Output Knowledge Created

This message produces several important pieces of knowledge. First, it establishes a validated baseline for the per-partition pipeline's performance: 611.3 seconds total, with a clear breakdown between synthesis (568.8s) and GPU (40.5s). This data point becomes the reference for all subsequent optimization work. Second, it confirms that the pipeline architecture is functionally correct—the proof is valid and the correct size. Third, it identifies the specific bottleneck: sequential per-partition processing serializes work that could be parallelized.

The message also implicitly creates a decision point: the assistant must now choose between proceeding with the planned PoSt/SnapDeals pipeline implementations or addressing the performance regression first. The subsequent conversation reveals that the assistant chose to implement a batch-all-partitions mode for single proofs before expanding to other proof types—a direct consequence of the insight gained in this message.

The Thinking Process Visible in the Message

The assistant's reasoning in message 548 follows a clear pattern: observe, measure, analyze, conclude, act. The observation is that the proof completed successfully. The measurement is the timing breakdown from the daemon logs. The analysis compares the per-partition approach to the monolithic baseline and identifies the root cause. The conclusion is that the pipeline is correct but slow for single proofs. The action is to kill the test daemon and move to the next tasks—but the next tasks are implicitly reprioritized based on this analysis.

The assistant's tone is measured and analytical.

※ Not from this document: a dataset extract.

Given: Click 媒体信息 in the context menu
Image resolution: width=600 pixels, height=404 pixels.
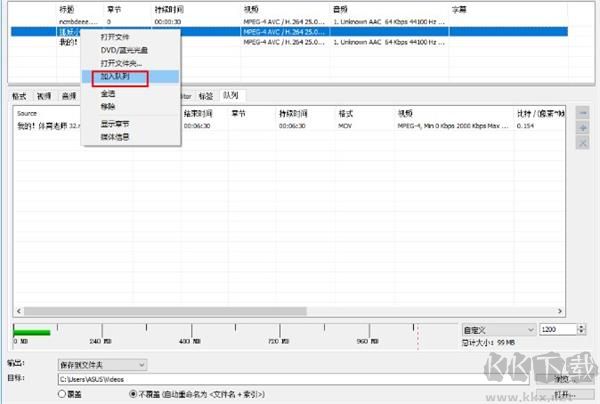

There is no panic or frustration despite the 6.6× regression. Instead, the message treats the performance gap as an expected outcome of the throughput-oriented design, not as a failure. This reflects a mature engineering mindset: the test revealed exactly what it was designed to reveal, and the data will guide the next iteration.

The final line—killing the daemon—is a small but significant detail. It shows that the assistant is disciplined about resource management, cleaning up the GPU process after the test completes. This prevents resource leaks that could interfere with subsequent tests.

Broader Implications for the Phase 2 Architecture

The performance regression exposed in this message has implications beyond just the PoRep C2 path. If per-partition processing is 6.6× slower for a single proof, the same issue will affect PoSt and SnapDeals proofs when their pipeline implementations are completed. The assistant's decision to first implement a batch-all-partitions mode (as shown in subsequent chunks) is the correct response: for single-proof latency, the pipeline should fall back to batch processing, while the per-partition mode is reserved for throughput scenarios where multiple proofs overlap.

This dual-mode approach—batch for latency, per-partition for throughput—becomes the core architectural insight of Phase 2. It allows the system to match the monolithic baseline for single proofs while still enabling the async overlap architecture that will improve throughput on a continuous stream of proofs. Message 548 is the moment this insight crystallizes, making it a critical juncture in the development of the cuzk proving engine.

Conclusion

Message 548 is a study in how real engineering differs from theory. The per-partition pipeline was architecturally elegant and functionally correct, but it failed the most basic practical test: it was nearly seven times slower than the existing solution. The assistant's response—measure carefully, analyze honestly, and adjust the plan accordingly—is a model of disciplined engineering practice. The message captures a moment of learning that transforms the project's trajectory, turning a performance regression into the insight that shapes the final architecture.